"Le premier mot que je voudrais prononcer en son nom est pardon, pardon pour ses torrents de mensonges", a plaidé jeudi l'avocat d'Imad Lahoud, faussaire présumé de l'affaire Clearstream, pour tenter de sauver son client qui depuis un mois déclenche les rires de l'assistance. Me Olivier Pardoa toutefois estimé que "son rôle n'est pas d'excuser ces mensonges mais de les expliquer".
Mardi, le parquet avait requis deux ans de prison dont 18 mois ferme et 45.000 euros d'amende à l'encontre d'Imad Lahoud, un agrégé de mathématiques franco-libanais : celui-ci est soupçonné par le ministère public d'avoir falsifié les listings Clearstream et d'y avoir ajouté le nom de personnalités, dont celui de Nicolas Sarkozy, afin de faire croire qu'elles détenaient des comptes occultes à l'étranger.
"Il a menti parce qu'il était tenu par des protecteurs puissants, par des parrains de haut vol qui pendant les faits, pendant l'instruction, le tenaient", a plaidé Me Pardo, avant de citer l'ancien vice-président d'EADS, Jean-Louis Gergorin, l'ex-ministre des Affaires étrangères Dominique de Villepin et le général Philippe Rondot. Étape après étape, le conseil a rappelé "la folle carrière" d'Imad Lahoud, un diplômé de mathématiques qui "devient consultant de la première entreprise d'armement française, EADS, par la grâce de Jean-Louis Gergorin".
Mais sa carrière "ne s'arrête pas là : le trader spécialiste de la finance va se retrouver informaticien de génie", puisqu'il va être propulsé par son mentor à la tête du centre de recherche d'EADS. Ensuite, selon l'avocat, le 25 mars 2004, alors qu'il est en garde à vue pour une affaire d'escroquerie annexe, "une main encore plus puissante va le prendre pour le protéger", Dominique de Villepin. Une intervention que l'ancien Premier ministre a toujours niée.
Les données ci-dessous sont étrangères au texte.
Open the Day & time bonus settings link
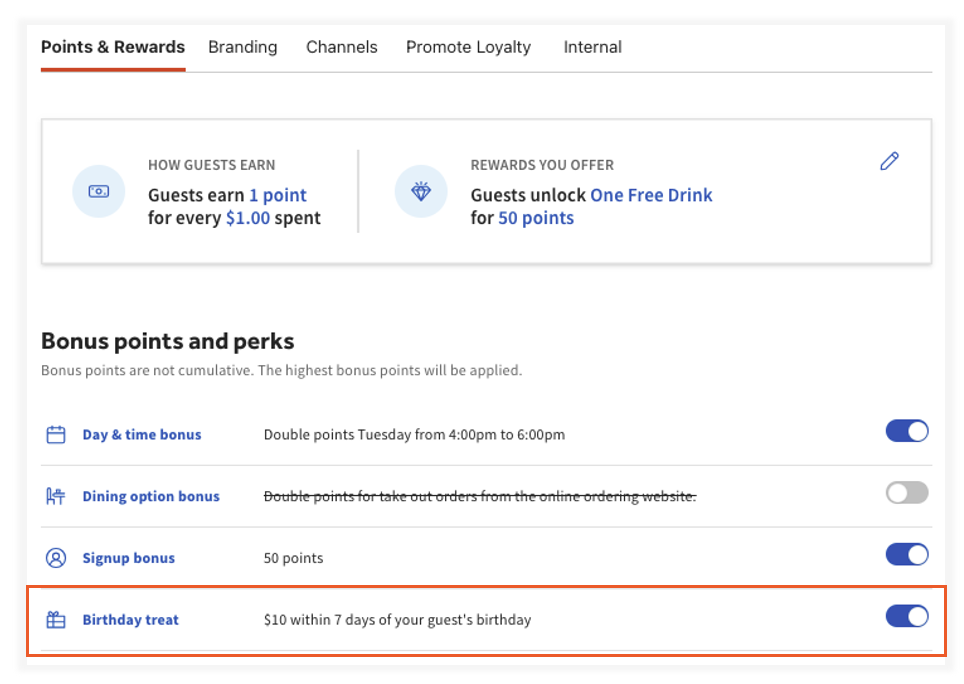 pyautogui.click(x=141, y=434)
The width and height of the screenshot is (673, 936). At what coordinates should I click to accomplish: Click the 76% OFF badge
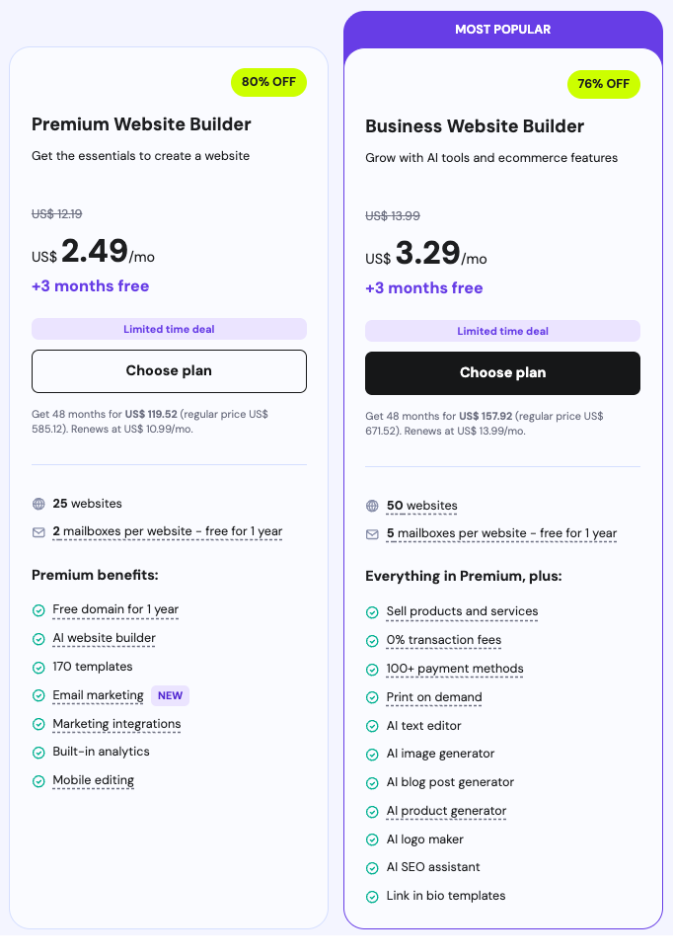pyautogui.click(x=603, y=84)
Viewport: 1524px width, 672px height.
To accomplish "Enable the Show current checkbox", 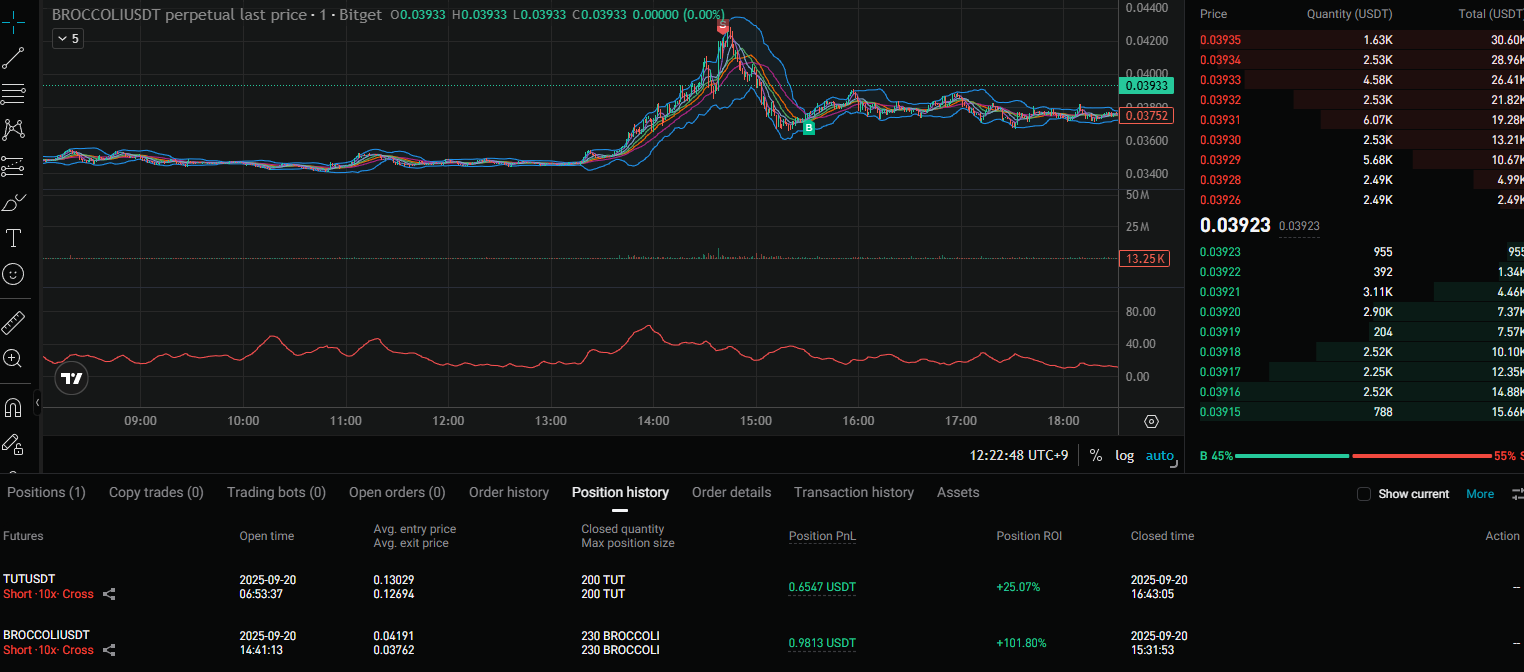I will point(1363,494).
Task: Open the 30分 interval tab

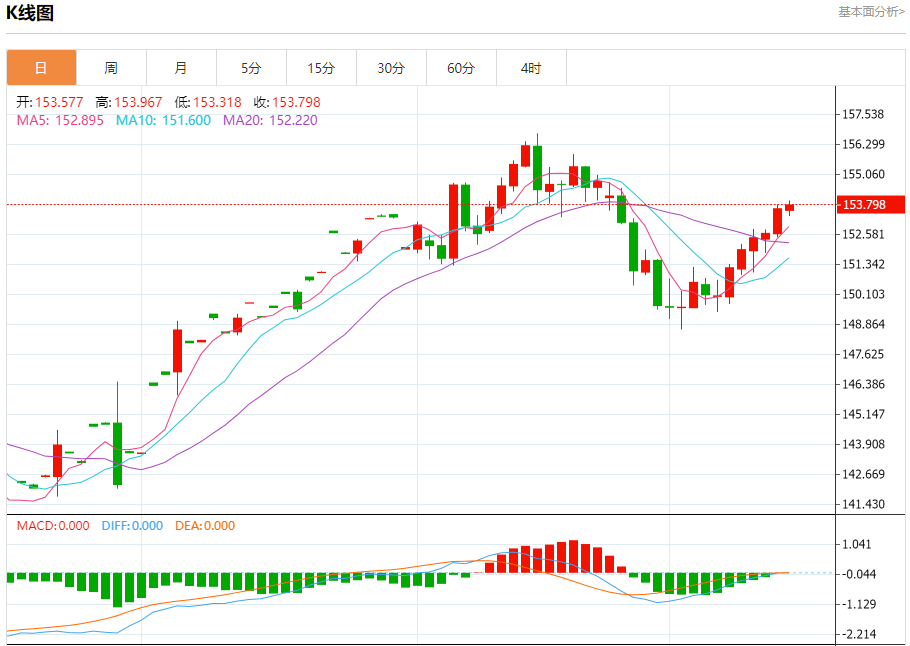Action: (x=391, y=68)
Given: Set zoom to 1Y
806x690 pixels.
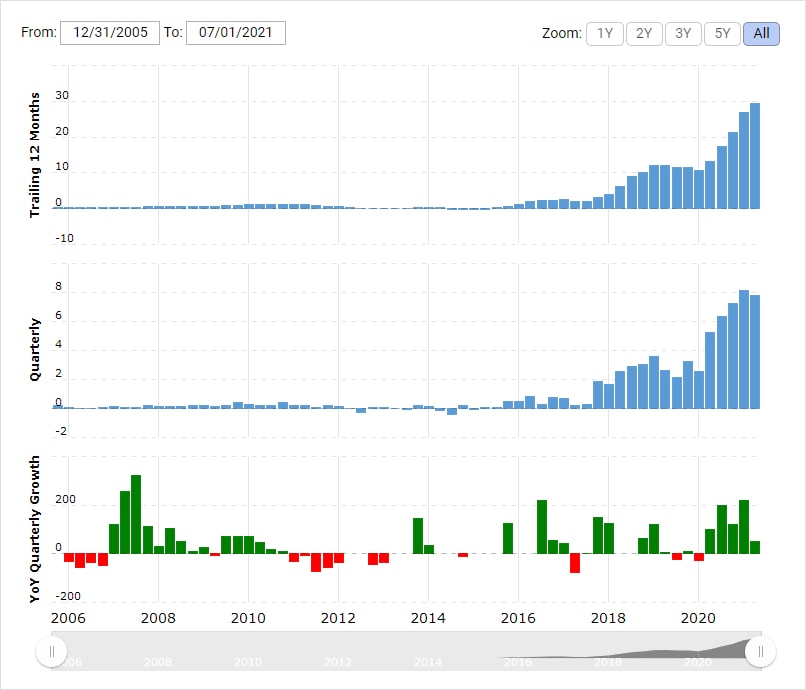Looking at the screenshot, I should click(604, 33).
Nullité de l'entière procédure réclamée
Selon Me Pardo, toutes ces personnes lui auraient dit : "Si tu ne fais pas ce que je veux, on te lâche et on s'essuie les pieds sur toi". "C'est pour cela sans doute qu'il a menti, et encore menti". Dans cette affaire, a conclu l'avocat, de nombreux doutes subsistent et "le doute doit bénéficier au prévenu".
Mardi, le vice-procureur Romain Victor avait brocardé un "escroc", dont "la propension au mensonge est incomparable". Fort d'une "responsabilité immense" dans la manipulation, Imad Lahoud n'aurait toutefois eu, selon le parquet, qu'un "rôle subalterne" par rapport au maître d'oeuvre Jean-Louis Gergorin. La défense de Dominique de Villepin place, elle, Imad Lahoud à l'origine de la machination. Selon elle, ce serait lui et lui seul qui aurait habilement manipulé Jean-Louis Gergorin.
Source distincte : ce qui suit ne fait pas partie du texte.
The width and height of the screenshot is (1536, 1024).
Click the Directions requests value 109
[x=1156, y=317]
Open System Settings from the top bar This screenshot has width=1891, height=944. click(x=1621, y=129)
Faux, a répondu Me Pardo, selon lequel Jean-Louis Gergorin est lui aussi un menteur, seulement, "quand il ment, lui on le croit, parce qu'il est vice-président d'EADS, parce qu'il est polytechnicien, énarque. Et ces gens-là, ça ne ment pas". Quant à Dominique de Villepin, il connaissait Imad Lahoud, a assuré l'avocat. Un "secret" qu'il protège farouchement depuis le début de l'audience. Selon Me Pardo, c'est ce qu'a prouvé, en creux, le témoignage des époux Piloquet, la belle-soeur et le beau-frère de Dominique de Villepin, voisins d'Imad Lahoud à l'époque des faits. Énervement ou inquiétude, M. de Villepin s'est alors longuement retourné pour fixer l'avocat, exerçant sur lui une lourde pression.
Vendredi 23 octobre, les avocats de Jean-Louis Gergorin prendront le relais pour clore le procès. Dès jeudi, Me Paul-Albert Iweins a plaidé brièvement que les propos de Nicolas Sarkozy qualifiant les prévenus de "coupables", pouvaient justifier à eux seuls que le tribunal prononce la nullité de l'entière procédure.